Phillies manager Pete Mackanin disclosed that he and his coaching staff will have a meeting with general manager Matt Klentak on Friday to go over the team's disappointing first half and discuss an approach for the second half.
Oh, to be a fly on the wall for that one.
No one expected these Phillies to contend this season, but no one expected them to be this hellaciously bad either. The Phillies' 6-3 loss to the Pittsburgh Pirates (the Bucs took three of four in the series) on Thursday night dropped them to a majors-worst 28-56 (see Instant Replay). They are the only team in the majors with less than 30 wins. The Houston Astros have 31 wins — on the road.
As an icebreaker to Friday's meeting, the Phillies’ braintrust can talk about the club's latest loss and the series of self-inflicted wounds that led to it.

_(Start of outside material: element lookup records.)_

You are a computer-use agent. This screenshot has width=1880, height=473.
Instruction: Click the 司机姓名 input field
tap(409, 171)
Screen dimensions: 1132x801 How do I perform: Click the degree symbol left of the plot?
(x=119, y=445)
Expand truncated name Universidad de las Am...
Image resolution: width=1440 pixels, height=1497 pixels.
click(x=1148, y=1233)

Starting pitcher Jeremy Hellickson hung a pair of changeups in the fourth inning and they led to a pair of Pittsburgh home runs and three runs.

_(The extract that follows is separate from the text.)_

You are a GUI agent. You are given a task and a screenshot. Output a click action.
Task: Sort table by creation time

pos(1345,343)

The Phillies, who scored the game's first run on a bizarre three-base throwing error by Pittsburgh catcher Elias Diaz that allowed Andrew Knapp to score from first base, forged back to tie the game on a two-run single by Aaron Altherr in the bottom of the seventh inning only to see reliever Joaquin Benoit give up four hits and three runs in the top of the eighth as the Pirates surged ahead by three runs. Josh Bell broke the tie with a double down the first-base line and Mackanin didn't mince words after the game.

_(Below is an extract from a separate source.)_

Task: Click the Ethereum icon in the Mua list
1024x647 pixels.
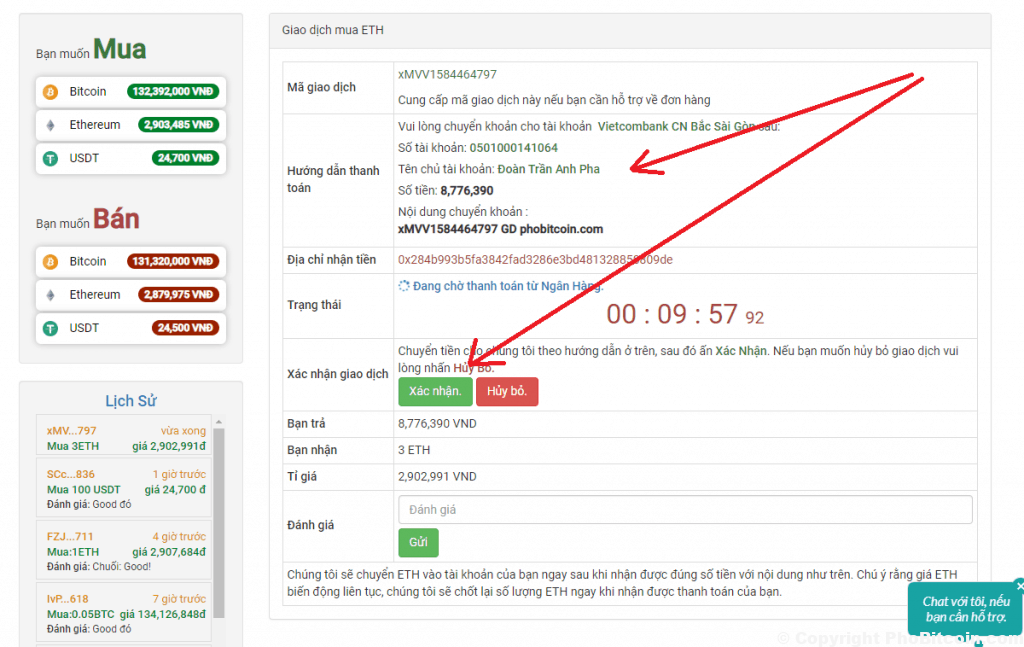Action: 50,126
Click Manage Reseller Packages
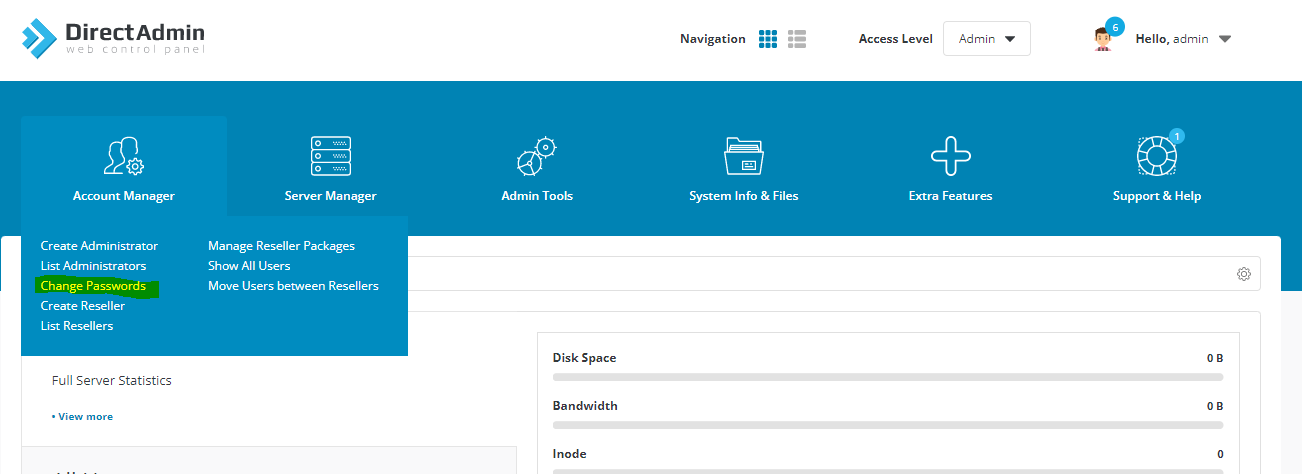Screen dimensions: 1302x474 281,246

"I thought he should have caught it," Mackanin said of first baseman Tommy Joseph.
The wounds that cost the Phillies most were three — count 'em, three — base runners that were cut down at second base trying to stretch singles into doubles. Pirates leftfielder Jose Osuna got them all — Altherr twice and Odubel Herrera once. And the plays weren't close. Osuna entered the game with just one assist and ended it with four.
Having three runners wiped off the bases in a close game is a killer.
"You know what's interesting about those plays is I encourage the guys to be aggressive, to try to turn a single into a double," Mackanin said. "However, when you take that hard turn going to second base you should have time to decide whether or not to go, and I think those guys, if they had to do it all over again, would have stopped and went out back to first.
"If they were closer plays it wouldn't have been a big deal, but when you're out by that much, I think they should have shut it down."
Altherr got nailed in the second inning on a scorcher off the left-field wall. Herrera got nailed on the next play, a blooper to left. Altherr was cut down again on a ball to left-center on his game-tying single in the seventh.
"I thought I had both of those, easy doubles, and then all of a sudden he makes a perfect throw and got me out," Altherr said. "I'm going to have to think twice next time on that guy. He made good plays.
"There's not too much I can do about that, just read it a little better and stay at first next time."
Altherr said the Phillies went over Osuna's arm before the series.
"We know all the guys," he said. "It's just matter of I'm trying to make something happen and I didn't make it happen. It's all good, though. Just keep battling and come back tomorrow."
With only three runs of support, Hellickson could not afford any mistakes. He made two of them in the fourth. Bell hit a 1-0 changeup for a two-run homer. Gregory Polanco hit a full-count changeup for a solo homer.
"I'd definitely like to have those two back," Hellickson said. "I more aimed them and babied them. I made sure I threw a strike and it hung up. Those pitches both hurt me."
Hellickson is one of a handful of trade candidates on the Phillies’ roster. This was his final start before the All-Star break. He is 5-5 with a 4.49 ERA in 18 starts.
"Inconsistent is the best word to describe it," Hellickson said of his first half.